As I have said in other posts, working with a Jungian therapist and learning about Jungian psychology have added greatly to my life. One of the principle concepts of Jungian psychology is called individuation. Individuation is an inner process where a person grows in consciousness and becomes more whole. Unconscious content is brought to consciousness through dreams, intuition, and synchronicities (meaningful acausal events–see my posts titled “Synchronicities” and “Unlocking Gifts” where I write about synchronicities in more detail). Individuation is a lifelong process, never completed in this lifetime.

My life is more meaningful because I am more conscious than I used to be. And having grown in consciousness has helped me to better understand and empathize with other people. I don’t want to suggest by any means that I “have it all together.” As much as I value the ideas of growth and change, I, like most people, also have times when I resist it. I’m reminded of how C.S. Lewis in one of his many wonderful books, Mere Christianity, describes inner work. Lewis compares God’s making changes within people to a house being remodeled and enlarged: Walls are torn down and rooms are added, and we question why this is needed when we believe we would be perfectly content staying the little cottage we were before.
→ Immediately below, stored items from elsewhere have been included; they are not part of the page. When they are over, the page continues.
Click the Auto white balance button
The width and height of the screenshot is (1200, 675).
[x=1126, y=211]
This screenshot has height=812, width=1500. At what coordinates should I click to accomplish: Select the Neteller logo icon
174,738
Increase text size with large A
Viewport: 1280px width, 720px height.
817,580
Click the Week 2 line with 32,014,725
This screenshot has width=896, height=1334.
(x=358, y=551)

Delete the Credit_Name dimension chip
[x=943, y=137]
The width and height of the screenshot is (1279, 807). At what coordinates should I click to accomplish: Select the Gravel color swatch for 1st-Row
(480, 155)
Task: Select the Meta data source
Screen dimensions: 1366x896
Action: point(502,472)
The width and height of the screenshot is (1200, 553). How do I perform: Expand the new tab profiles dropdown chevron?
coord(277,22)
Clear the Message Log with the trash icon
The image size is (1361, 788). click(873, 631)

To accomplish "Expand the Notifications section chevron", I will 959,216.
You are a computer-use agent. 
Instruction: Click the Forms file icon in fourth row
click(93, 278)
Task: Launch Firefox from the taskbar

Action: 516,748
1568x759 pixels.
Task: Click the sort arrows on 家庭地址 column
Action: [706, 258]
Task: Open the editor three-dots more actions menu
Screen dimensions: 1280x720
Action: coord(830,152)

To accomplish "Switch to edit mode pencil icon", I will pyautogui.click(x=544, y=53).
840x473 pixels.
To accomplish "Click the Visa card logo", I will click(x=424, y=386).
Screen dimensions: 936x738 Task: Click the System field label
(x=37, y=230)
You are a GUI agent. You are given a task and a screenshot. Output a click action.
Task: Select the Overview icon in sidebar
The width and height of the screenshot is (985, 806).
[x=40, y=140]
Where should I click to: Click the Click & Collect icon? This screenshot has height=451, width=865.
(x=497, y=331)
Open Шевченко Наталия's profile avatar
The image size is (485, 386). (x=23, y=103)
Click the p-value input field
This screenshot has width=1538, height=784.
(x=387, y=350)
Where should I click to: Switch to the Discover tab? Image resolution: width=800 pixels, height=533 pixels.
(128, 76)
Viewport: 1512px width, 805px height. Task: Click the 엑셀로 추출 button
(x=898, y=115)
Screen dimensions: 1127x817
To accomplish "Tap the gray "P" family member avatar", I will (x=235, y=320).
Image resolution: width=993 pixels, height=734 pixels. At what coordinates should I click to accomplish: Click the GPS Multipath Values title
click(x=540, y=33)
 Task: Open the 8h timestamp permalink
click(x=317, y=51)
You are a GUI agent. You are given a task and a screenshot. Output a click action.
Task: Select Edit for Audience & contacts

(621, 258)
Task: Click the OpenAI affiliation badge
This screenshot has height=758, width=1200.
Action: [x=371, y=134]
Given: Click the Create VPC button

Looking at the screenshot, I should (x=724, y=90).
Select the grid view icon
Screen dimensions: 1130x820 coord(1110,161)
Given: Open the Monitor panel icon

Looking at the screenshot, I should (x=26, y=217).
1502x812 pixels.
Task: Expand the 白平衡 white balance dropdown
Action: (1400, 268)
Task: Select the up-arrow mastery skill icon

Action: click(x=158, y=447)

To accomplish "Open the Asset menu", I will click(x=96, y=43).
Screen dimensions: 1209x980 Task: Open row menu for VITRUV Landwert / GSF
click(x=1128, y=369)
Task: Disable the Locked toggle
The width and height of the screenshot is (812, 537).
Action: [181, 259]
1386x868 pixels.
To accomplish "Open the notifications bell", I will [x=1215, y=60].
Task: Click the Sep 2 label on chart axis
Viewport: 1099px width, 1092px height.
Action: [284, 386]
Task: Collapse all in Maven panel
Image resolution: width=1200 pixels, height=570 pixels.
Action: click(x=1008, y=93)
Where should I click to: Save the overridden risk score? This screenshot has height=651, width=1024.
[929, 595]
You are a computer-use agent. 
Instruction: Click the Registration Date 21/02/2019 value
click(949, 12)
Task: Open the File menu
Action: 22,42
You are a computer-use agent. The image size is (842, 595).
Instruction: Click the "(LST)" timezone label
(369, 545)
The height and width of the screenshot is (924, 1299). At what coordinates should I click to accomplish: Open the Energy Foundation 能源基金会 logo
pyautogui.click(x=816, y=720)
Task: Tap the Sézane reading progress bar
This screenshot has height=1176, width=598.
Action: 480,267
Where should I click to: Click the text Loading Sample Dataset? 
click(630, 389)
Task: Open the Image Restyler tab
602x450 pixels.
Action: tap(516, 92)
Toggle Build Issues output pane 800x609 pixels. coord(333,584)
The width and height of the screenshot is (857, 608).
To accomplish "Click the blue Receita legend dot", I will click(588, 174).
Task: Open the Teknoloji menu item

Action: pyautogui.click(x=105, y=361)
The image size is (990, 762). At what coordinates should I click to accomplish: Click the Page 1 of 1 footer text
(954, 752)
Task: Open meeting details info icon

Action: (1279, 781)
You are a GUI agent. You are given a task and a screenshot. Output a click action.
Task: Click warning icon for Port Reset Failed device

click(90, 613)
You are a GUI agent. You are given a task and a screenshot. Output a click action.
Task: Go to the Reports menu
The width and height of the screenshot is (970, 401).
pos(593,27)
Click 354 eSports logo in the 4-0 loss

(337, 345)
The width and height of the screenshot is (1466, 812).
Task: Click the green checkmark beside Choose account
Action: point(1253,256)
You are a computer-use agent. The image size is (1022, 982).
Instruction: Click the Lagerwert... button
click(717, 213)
Similarly, John A. Sanford, Jungian analyst, author, and presenter, in one of his presentations speaks about resistance to doing the work of individuation: “We like our job, our home, our car, we earn enough to keep up with inflation, mow our yard on Saturdays–we like our life as it is. We don’t want things to change.” There is a resistance to putting effort and energy toward doing something more than we are already doing.

And yet doing what is required to become more conscious adds meaning to a person’s life. Many people question their purpose. I hear this from callers quite often in my work as a crisis line counselor. Making the effort to try to follow one’s inner direction involves challenges, difficulty, and even suffering. But it also makes possible a sense of peace, even as one is going through a difficult period. And at times there is a feeling of joy that a person cannot “manufacture,” the kind of joy that is pure gift.

Perseverance

In my work as a crisis line counselor, I speak with callers of various ages and who have a variety of concerns.  A concern that comes up frequently is struggles with addiction.  Callers have reached the point where they know their addiction is hurting themselves and others and they want to stop–whether it be alcohol, other drugs, gambling, cutting, and/or other behaviors.  It is very difficult to stop doing a behavior that has become addictive.  But thankfully many people have succeeded in maintaining sobriety; there are many success stories.  I respect people who work hard to stop their addictive behavior in order to make their lives and the lives of the people they love better.  Knowing that others have succeeded can bring hope to those who are trying to stop.

It is generally difficult for a person to do this without the assistance of other people.  There are 12-step programs for all types of addictions that help people stop the behavior and also provide ongoing support to decrease the chances of them starting again.  For some people, doing individual work with a therapist is what helps most.  Others have found the help they needed by attending a residential treatment program.  No matter what type of assistance is provided, it is the person who has the addiction who does the difficult work of taking the steps toward sobriety; he or she perseveres.

Perseverance is a quality that is essential to living life well.  Although in this post I’ve focused on the difficulties of addiction, perseverance is needed to deal with every type of challenge.  Life naturally gives us challenges, and doing our best to make the right choices, to have courage as we follow through on those choices, and to accept the suffering that often accompanies doing the right thing all require perseverance.  And when we’ve made it through that period of difficulty by doing what we knew was right, we will have grown as individuals.